Target position records:
--- START ---

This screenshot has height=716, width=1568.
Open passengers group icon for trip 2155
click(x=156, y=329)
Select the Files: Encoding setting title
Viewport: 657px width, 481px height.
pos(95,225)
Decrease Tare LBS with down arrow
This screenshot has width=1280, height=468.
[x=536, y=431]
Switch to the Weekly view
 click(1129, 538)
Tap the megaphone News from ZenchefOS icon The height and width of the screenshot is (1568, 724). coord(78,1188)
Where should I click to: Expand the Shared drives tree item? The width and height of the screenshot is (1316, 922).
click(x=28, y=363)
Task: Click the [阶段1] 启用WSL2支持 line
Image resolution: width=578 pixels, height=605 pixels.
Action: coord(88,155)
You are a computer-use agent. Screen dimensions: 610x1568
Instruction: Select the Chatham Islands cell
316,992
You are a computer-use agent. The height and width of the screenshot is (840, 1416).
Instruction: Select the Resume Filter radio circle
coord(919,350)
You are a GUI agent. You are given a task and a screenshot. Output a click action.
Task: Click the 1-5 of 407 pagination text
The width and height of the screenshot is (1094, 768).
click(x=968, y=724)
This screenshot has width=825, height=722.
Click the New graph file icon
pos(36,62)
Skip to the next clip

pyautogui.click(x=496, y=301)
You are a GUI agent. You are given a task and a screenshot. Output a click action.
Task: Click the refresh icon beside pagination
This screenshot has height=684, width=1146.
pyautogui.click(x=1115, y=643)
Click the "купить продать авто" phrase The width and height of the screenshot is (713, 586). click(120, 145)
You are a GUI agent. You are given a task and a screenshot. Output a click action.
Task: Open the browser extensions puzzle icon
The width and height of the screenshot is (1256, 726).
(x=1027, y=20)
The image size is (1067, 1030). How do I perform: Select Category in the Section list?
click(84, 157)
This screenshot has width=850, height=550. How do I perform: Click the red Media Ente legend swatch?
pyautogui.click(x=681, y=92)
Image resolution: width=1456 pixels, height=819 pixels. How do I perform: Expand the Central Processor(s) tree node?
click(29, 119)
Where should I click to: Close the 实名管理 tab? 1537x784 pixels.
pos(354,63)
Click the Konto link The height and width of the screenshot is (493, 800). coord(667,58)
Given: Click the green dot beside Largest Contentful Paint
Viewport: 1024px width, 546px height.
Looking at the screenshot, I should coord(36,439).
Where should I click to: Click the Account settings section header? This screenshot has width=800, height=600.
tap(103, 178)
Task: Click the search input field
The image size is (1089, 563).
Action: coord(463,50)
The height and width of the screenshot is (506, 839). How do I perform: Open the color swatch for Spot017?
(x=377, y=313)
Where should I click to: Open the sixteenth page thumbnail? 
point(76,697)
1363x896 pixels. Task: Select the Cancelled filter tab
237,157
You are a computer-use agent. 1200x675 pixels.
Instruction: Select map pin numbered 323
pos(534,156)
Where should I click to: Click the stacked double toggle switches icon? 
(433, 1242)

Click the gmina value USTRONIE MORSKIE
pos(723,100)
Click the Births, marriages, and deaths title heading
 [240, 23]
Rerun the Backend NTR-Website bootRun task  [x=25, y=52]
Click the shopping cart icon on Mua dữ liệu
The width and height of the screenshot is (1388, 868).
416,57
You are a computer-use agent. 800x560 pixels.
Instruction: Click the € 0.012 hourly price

--- END ---

Direction
Reproduce all of the records above verbatim, line for line.

Solution below
This screenshot has height=716, width=1568.
Open passengers group icon for trip 2155
click(x=156, y=329)
Select the Files: Encoding setting title
Viewport: 657px width, 481px height.
pos(95,225)
Decrease Tare LBS with down arrow
This screenshot has width=1280, height=468.
[x=536, y=431]
Switch to the Weekly view
 click(1129, 538)
Tap the megaphone News from ZenchefOS icon The height and width of the screenshot is (1568, 724). coord(78,1188)
Where should I click to: Expand the Shared drives tree item? The width and height of the screenshot is (1316, 922).
click(x=28, y=363)
Task: Click the [阶段1] 启用WSL2支持 line
Image resolution: width=578 pixels, height=605 pixels.
Action: coord(88,155)
You are a computer-use agent. Screen dimensions: 610x1568
Instruction: Select the Chatham Islands cell
316,992
You are a computer-use agent. The height and width of the screenshot is (840, 1416).
Instruction: Select the Resume Filter radio circle
coord(919,350)
You are a GUI agent. You are given a task and a screenshot. Output a click action.
Task: Click the 1-5 of 407 pagination text
The width and height of the screenshot is (1094, 768).
click(x=968, y=724)
This screenshot has width=825, height=722.
Click the New graph file icon
pos(36,62)
Skip to the next clip

pyautogui.click(x=496, y=301)
You are a GUI agent. You are given a task and a screenshot. Output a click action.
Task: Click the refresh icon beside pagination
This screenshot has height=684, width=1146.
pyautogui.click(x=1115, y=643)
Click the "купить продать авто" phrase The width and height of the screenshot is (713, 586). click(120, 145)
You are a GUI agent. You are given a task and a screenshot. Output a click action.
Task: Open the browser extensions puzzle icon
The width and height of the screenshot is (1256, 726).
(x=1027, y=20)
The image size is (1067, 1030). How do I perform: Select Category in the Section list?
click(84, 157)
This screenshot has width=850, height=550. How do I perform: Click the red Media Ente legend swatch?
pyautogui.click(x=681, y=92)
Image resolution: width=1456 pixels, height=819 pixels. How do I perform: Expand the Central Processor(s) tree node?
click(29, 119)
Where should I click to: Close the 实名管理 tab? 1537x784 pixels.
pos(354,63)
Click the Konto link The height and width of the screenshot is (493, 800). coord(667,58)
Given: Click the green dot beside Largest Contentful Paint
Viewport: 1024px width, 546px height.
Looking at the screenshot, I should coord(36,439).
Where should I click to: Click the Account settings section header? This screenshot has width=800, height=600.
tap(103, 178)
Task: Click the search input field
The image size is (1089, 563).
Action: coord(463,50)
The height and width of the screenshot is (506, 839). How do I perform: Open the color swatch for Spot017?
(x=377, y=313)
Where should I click to: Open the sixteenth page thumbnail? 
point(76,697)
1363x896 pixels. Task: Select the Cancelled filter tab
237,157
You are a computer-use agent. 1200x675 pixels.
Instruction: Select map pin numbered 323
pos(534,156)
Where should I click to: Click the stacked double toggle switches icon? 
(433, 1242)

Click the gmina value USTRONIE MORSKIE
pos(723,100)
Click the Births, marriages, and deaths title heading
 [240, 23]
Rerun the Backend NTR-Website bootRun task  [x=25, y=52]
Click the shopping cart icon on Mua dữ liệu
The width and height of the screenshot is (1388, 868).
416,57
You are a computer-use agent. 800x560 pixels.
Instruction: Click the € 0.012 hourly price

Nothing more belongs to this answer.